Back in Portsmouth, R.I., last night, Joe Mele’s Triple Lindy (below) had returned to shore to replace a burned-out alternator. The crew temporarily suspended racing yesterday shortly past 0600 UTC to return to port and make repairs.
“We have a lithium battery system,” said Mele. “Typically, we run it down to 30 percent, where we start to charge it up again. We started the engine and within a minute there was foul-smelling smoke from the engine compartment. There were no flames, but smoke and we could tell in short order that the alternator had burned out.
“We saw a loose wire and reconnected it, attempting to repair it, but there was zero output from the alternator so we could tell it had melted. We could’ve carried on but I decided it wouldn’t be prudent. We would’ve lost our comms and ability to transmit AIS. While it would’ve been valiant and heroic, it wasn’t prudent. I didn’t want to risk the welfare of the crew.
“We’re not gutted, but disappointed,” Mele continued. “We’re determined to do the race and finish.
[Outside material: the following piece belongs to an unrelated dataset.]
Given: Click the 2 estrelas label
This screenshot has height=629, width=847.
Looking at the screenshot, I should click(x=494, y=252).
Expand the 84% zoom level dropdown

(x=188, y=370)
It’ll take more than a burned-out alternator to stop us.”
At 0405:51 UTC, Triple Lindy restarted the race off Castle Hill Light.
“We see a nice low that will develop a couple hundred miles out that GFS is telling me we can hook into and have a nice route tight on the great circle,” said navigator H.L. DeVore. “We’re looking forward to catching up to some boats.”